Warner (2019) highlights a number of assumptions while using the independent sample t test. These assumptions and they include;

  1. Assumption of independence-Independence both within and between groups- This assumption implies that when looking at the scores between groups it is expected that each score belongs to only one group. A subject in one group cannot be in another group. If this assumption is violated, such that the scores are pairing, matching or repeated, then an independent sample t-test cannot be carried out and the researcher should consider using the paired ample t test (Warner, 2019). As an example, a researcher wants to determine if the test scores of females and males are different and whether these differences could have occurred because of chance. In this case, the assumption of independence between groups is that all the scores in this example will only belong to only two groups either male or female. On the other hand, the assumption further states that the Y scores should also be independent of each other when compared within the group. This means that each score has no influence on the other. In a research scenario, Warner (2019) states that this can be avoided in the data collection phase by collecting data individually among participants.
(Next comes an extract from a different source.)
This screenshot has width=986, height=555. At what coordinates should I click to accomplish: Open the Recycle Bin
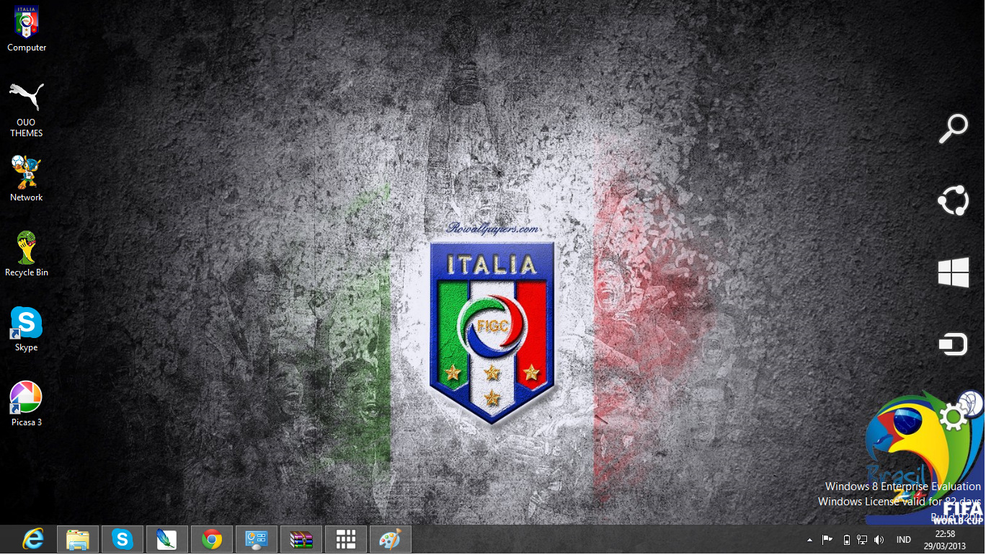27,249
However, if data is not collected individually, then there is little that can be done once data has been collected and because it is also difficult to screen and detected the non-dependence within groups (Warner , 2019).Warner, (2019) state that ,if this assumption is violated, then the independent sample t tests cannot be used.
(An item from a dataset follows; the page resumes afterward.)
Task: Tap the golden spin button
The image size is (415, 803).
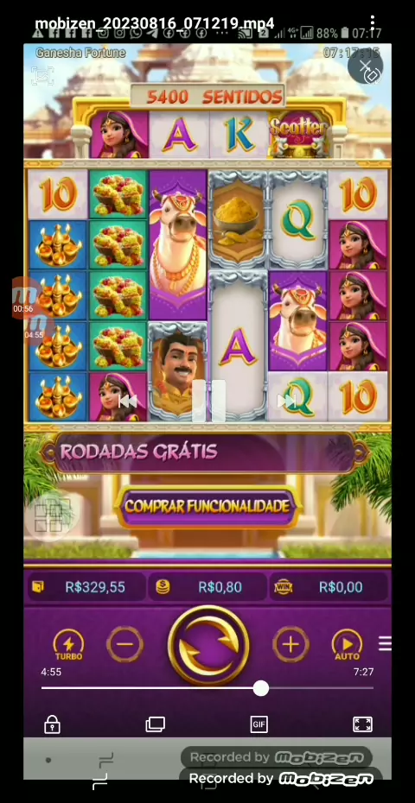Action: coord(208,645)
  2. Assumption of normality -This assumption is that the score of the dependent variable are distributed normally within each of the two populations as defined by the grouping variable (Warner, 2019).A researcher can use the Shapiro- Wilks tests to determine whether to retain the null hypothesis that the assumption of normality has been met or to reject the null hypothesis in favor of the alternative hypothesis that indicate the assumption of normality has not been met .If the assumption of normality are not met two alternative that a research can use is to transform the data to become normally distributed or run non parametric test which do not require that this assumption be met(Lund Research , n.d.).The implication of running and independent t test on data that is not normally distributed is that it weakens the tests (Kent State University , n.d.).However, Warner(2019) state that if  this assumption is violated, such that the data lack normality but has equal variance, then there  are no serious implications unless the sample used is very small and outliers exist within the groups .
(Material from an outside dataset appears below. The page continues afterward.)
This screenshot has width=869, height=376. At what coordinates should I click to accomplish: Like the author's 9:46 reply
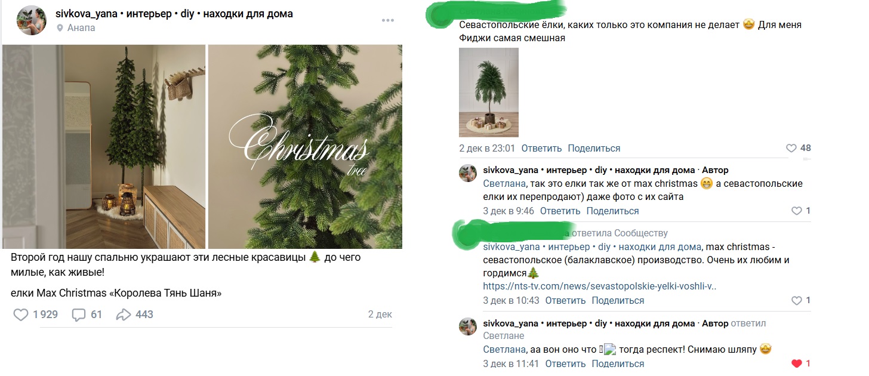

  3. Assumption of homogeneity of variance -This assumption states that the variances of the groups that are being measured are equal in the population, A violation of this assumption, results in type I error rate. A researcher can avoid making this error by carrying out a Levene’s F test for equality of variances when running the independent sample T test(Warner, 2019). The test provides an F statistic and a significance value which is the p value. If the p value shows significance, that is p < 0.05, then the assumption has been violated. A research can correct this violation using the Welch-Satterthwaite method that adjust the degrees of freedom (, n.d.).
  4. The Y scores are usually quantitative -This is because we are calculating a group mean and therefore means are quantitative in nature and would never be categorical. If the Y variable is categorical as opposed to ratio, then the test cannot be carried out and neither would it make sense (Warner,2019).
  5. Assumption that no outliers within groups-Even though this is not stated as a formal assumption, Warner (2019) state that the presence of outliers affects data analysis in the independent sample t test. This comes from the fact that we are comparing means which are not robust against outliers because normality of data is affected especially in cases where the outliers are extreme. The implication of violating this assumption is that the p value obtained on a data set that has extreme outliers will have P value outcomes that are either under or overestimated risk f type one error (Warner, 2019).






Is it possible for a p value to equal 0? Why or why not? 

From the understanding of P value, it can never be zero. It lies along a continuum of 0 and 1.P value describes probability and therefore we can never be certain about a given outcome especially in hypothesis testing we can only be confident about an outcome. Therefore, P value is a regarded as a continuous variable along a probability continuum that lies between 0 and 1 (Andrade, 2019).